▶ [Task] For the string "Contact", find every matching line in the records and copy it.
--- Working data ---
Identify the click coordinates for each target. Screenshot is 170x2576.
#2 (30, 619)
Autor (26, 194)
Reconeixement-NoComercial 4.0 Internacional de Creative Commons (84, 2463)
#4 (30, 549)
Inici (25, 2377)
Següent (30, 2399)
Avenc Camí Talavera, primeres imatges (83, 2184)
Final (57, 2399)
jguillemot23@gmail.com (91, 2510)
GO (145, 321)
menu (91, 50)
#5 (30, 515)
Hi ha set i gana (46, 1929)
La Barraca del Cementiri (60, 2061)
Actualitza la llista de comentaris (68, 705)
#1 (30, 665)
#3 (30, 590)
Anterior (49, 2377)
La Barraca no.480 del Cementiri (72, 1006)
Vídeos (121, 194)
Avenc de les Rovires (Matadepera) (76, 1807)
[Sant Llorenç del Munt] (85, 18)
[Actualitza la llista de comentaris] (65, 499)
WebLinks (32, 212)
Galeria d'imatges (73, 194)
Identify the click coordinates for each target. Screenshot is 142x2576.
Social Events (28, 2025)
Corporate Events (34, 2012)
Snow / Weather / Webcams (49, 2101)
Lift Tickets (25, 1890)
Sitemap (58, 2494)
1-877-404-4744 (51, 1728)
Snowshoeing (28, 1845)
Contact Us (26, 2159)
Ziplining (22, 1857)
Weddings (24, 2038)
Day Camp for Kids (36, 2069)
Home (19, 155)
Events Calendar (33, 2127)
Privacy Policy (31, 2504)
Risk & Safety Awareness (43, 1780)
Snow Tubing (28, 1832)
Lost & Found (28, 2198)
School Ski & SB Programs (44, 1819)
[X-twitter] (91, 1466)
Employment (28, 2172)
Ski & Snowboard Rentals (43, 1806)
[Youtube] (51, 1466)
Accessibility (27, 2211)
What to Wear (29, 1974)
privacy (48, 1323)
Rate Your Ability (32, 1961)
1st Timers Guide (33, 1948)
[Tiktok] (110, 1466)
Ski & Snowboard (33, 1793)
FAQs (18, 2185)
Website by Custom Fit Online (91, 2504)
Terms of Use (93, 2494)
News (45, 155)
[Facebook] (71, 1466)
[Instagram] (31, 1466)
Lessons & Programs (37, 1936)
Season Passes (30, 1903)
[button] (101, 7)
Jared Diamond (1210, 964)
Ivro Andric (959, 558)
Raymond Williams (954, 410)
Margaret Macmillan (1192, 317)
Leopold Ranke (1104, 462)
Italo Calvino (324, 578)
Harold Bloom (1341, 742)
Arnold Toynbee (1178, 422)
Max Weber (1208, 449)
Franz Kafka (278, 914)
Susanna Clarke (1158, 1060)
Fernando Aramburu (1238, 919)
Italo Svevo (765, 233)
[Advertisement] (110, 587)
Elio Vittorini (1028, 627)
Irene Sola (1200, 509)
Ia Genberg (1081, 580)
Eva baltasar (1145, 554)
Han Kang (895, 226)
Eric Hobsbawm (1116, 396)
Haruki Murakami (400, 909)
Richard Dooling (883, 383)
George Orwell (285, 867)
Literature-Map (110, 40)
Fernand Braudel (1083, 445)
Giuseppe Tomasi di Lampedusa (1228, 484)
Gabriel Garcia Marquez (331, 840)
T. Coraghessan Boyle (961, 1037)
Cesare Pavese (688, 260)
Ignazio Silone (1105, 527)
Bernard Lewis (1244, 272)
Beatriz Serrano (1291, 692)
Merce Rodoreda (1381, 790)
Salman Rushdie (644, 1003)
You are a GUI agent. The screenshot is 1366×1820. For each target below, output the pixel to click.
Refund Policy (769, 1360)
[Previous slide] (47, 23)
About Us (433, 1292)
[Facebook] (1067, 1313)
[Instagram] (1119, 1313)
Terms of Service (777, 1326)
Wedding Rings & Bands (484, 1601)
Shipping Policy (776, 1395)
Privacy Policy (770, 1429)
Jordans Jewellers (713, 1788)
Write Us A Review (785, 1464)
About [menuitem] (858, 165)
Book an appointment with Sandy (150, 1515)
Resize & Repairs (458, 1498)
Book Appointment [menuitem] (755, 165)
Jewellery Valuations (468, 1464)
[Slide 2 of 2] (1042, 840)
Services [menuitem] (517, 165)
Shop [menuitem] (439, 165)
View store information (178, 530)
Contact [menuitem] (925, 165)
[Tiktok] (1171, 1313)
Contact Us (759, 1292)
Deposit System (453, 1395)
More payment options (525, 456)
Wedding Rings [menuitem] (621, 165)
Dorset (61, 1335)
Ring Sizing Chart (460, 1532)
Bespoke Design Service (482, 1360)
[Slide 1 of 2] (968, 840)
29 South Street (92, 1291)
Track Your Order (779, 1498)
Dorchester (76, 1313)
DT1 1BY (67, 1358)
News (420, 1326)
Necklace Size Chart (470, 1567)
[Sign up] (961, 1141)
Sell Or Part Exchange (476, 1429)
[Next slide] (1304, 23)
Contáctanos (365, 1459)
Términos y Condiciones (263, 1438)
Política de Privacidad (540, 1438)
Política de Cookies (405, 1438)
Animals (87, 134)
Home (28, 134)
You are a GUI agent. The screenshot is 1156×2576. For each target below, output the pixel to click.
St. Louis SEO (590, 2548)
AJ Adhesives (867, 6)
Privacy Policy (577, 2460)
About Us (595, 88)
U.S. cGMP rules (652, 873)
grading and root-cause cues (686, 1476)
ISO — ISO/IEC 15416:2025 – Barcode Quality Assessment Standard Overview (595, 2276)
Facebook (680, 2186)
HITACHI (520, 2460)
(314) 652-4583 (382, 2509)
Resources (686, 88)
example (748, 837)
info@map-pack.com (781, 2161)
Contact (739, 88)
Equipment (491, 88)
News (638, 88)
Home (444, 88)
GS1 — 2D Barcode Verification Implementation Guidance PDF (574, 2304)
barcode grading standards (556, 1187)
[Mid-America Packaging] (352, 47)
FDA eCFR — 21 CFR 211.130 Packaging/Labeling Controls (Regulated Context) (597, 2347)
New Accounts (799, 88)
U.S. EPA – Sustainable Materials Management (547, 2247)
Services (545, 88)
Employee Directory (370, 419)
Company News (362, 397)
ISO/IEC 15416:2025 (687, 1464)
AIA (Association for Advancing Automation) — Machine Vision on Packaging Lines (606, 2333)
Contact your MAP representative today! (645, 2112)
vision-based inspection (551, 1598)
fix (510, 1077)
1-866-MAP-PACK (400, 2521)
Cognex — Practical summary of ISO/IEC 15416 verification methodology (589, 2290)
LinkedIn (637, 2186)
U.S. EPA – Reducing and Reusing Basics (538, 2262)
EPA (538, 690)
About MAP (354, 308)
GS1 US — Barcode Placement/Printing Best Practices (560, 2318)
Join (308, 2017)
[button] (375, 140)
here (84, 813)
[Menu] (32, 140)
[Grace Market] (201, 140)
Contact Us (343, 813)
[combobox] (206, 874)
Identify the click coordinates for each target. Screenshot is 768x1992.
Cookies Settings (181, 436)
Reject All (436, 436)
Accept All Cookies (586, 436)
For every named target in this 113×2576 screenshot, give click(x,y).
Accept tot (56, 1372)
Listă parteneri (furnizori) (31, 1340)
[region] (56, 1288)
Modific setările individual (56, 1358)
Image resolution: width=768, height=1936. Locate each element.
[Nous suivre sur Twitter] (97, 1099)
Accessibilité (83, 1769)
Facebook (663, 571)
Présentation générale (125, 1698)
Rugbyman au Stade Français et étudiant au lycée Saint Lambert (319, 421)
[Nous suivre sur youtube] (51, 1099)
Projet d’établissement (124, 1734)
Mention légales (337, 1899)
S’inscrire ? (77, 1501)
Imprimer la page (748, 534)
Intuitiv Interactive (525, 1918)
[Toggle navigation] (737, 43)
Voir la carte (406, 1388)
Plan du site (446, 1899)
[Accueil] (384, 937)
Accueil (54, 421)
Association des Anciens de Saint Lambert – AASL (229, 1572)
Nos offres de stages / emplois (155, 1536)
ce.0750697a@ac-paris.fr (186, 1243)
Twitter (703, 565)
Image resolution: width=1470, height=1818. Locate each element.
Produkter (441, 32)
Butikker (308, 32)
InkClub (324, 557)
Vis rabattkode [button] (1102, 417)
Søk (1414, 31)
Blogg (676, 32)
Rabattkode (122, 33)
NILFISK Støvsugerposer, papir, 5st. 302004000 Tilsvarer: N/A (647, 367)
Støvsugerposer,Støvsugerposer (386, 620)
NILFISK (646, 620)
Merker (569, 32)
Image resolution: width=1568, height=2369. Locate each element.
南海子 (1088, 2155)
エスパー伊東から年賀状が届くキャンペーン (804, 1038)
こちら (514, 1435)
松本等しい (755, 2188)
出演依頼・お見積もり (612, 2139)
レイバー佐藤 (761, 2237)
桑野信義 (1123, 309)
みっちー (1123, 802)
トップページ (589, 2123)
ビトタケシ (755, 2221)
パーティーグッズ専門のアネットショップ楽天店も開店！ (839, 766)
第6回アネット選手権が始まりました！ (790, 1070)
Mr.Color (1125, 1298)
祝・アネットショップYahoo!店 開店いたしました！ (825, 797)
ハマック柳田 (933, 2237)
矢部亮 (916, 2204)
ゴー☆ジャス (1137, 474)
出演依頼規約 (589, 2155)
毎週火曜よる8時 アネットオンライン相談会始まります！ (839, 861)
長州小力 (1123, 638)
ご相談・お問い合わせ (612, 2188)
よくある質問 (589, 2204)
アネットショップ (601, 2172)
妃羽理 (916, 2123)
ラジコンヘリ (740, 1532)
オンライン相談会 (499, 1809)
---
▶ [Written answer]
Contact Us (26, 2159)
Contact [menuitem] (925, 165)
Contact Us (759, 1292)
Contact (739, 88)
Contact your MAP representative today! (645, 2112)
Contact Us (343, 813)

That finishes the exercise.